概要
兵庫県姫路市に残る、17世紀初頭の日本城郭建築を代表する文化遺産。白漆喰の総塗籠外壁から「白鷺城」と呼ばれ、優美な天守群と、曲輪・濠・門路・狭間を組み合わせた高度な防御体系が、木造建築の機能美を比類ない姿で伝えている。
見どころ
四つの天守を結ぶ連立天守
外観5層・内部7階の大天守を、東・西・乾の3小天守と渡櫓で結ぶ姫路城の核心。白漆喰と重層する破風が、防御機能と優美さを両立させる。
敵を迷わせる螺旋状の縄張り
曲輪、濠、門を折れ曲がるように配し、天守へ容易に近づけない防御計画。「にの門」の低く屈曲した通路や、多様な狭間に工夫が凝縮する。
地理
姫山の地形を生かした城域には83棟の建造物が残る。大天守は外観5層、内部6階・地下1階の7階建てで、東・西・乾の3小天守を渡櫓で結ぶ連立天守を構成する。

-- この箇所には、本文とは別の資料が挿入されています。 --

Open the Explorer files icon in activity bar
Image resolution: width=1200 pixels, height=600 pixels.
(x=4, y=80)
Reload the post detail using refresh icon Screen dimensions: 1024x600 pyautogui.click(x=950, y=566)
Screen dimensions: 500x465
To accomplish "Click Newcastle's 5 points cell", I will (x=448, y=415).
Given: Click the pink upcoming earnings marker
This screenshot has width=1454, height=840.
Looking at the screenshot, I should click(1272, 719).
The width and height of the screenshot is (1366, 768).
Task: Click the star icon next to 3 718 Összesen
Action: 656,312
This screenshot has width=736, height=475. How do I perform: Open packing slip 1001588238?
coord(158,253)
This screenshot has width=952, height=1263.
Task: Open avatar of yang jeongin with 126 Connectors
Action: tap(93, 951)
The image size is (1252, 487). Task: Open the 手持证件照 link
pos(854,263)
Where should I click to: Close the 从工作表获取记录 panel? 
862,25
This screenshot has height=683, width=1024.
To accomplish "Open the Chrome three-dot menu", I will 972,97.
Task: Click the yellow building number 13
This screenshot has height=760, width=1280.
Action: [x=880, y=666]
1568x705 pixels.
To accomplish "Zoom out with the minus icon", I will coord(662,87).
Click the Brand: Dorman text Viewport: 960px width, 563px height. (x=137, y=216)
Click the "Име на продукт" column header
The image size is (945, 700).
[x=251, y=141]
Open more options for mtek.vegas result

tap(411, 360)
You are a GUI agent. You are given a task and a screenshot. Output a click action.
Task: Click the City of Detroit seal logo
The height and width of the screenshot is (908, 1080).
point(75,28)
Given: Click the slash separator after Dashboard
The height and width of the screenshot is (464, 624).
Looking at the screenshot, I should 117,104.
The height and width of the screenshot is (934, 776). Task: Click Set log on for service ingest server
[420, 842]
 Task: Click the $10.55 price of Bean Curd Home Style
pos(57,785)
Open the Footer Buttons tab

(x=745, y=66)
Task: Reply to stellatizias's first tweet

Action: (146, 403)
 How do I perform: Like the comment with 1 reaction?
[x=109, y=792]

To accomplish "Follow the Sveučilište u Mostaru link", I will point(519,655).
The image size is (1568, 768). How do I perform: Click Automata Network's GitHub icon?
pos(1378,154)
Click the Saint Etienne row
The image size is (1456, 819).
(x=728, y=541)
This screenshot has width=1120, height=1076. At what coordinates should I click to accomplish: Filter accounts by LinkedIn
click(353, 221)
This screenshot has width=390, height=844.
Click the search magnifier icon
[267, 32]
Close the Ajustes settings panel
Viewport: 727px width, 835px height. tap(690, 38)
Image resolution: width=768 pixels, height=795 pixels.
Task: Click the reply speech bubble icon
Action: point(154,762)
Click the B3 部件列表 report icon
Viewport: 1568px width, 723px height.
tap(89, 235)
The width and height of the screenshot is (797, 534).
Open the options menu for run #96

白漆喰で塗り込めた壁と、唐破風・千鳥破風が重なる屋根は、建物の大小を緻密に組み合わせた白亜の景観を生み出している。
城内は曲輪が螺旋状に連なり、三重の濠、見通しを妨げる屈曲した門路、低い天井の通路、武器に合わせて三角・四角などに造られた狭間、石や熱湯を落とす石落としなどを備える。大天守1・2階の開閉式特殊窓、3階の武者隠し、4階の石打棚も、階ごとに工夫された防御装置である。「にの門」は櫓下で通路を直角に折り、備前丸西側の石垣には上ほど反り返る扇の勾配と、墓石などを再利用した転用石が見られる。
大天守・3小天守・4棟の渡櫓の計8棟は国宝、櫓や塀など74棟は重要文化財で、石垣を含む城域全体は特別史跡である。西の丸御殿は失われたが、化粧櫓と長局(百間廊下)が残る。化粧櫓は本多忠政が忠刻・千姫夫妻のために築いた居住空間で、千姫が男山天満宮を遥拝する際に化粧を直した場所とも伝わる。
歴史
城の起源は1333年に赤松則村が姫山へ築いた砦と伝わる。1581年には羽柴秀吉が西国で最初とされる3層の望楼型天守を築き、野面積みの石垣の一部が今も残る。関ヶ原の戦い後に城主となった池田輝政は1601年から1609年に大改修を行い、現在の大天守を中心とする天守群と防御体系を完成させた。その後、本多忠政が西の丸を整備し、長男忠刻と千姫のための居住空間を設けた。
一国一城令、明治の廃城令、第二次世界大戦の戦火をくぐり抜け、江戸初期の姿をほぼ保った。明治期には軍人・中村重遠らの保存運動が解体を防ぎ、1956年から8年に及ぶ昭和の大修理では天守群を解体し、大天守の西大柱を交換して構造を修復した。2009~2015年の保存修理では屋根瓦と漆喰壁を直しながら真正性を守る手法が実践され、作業の一部も公開された。1993年、日本最初の世界遺産の一つとして登録された。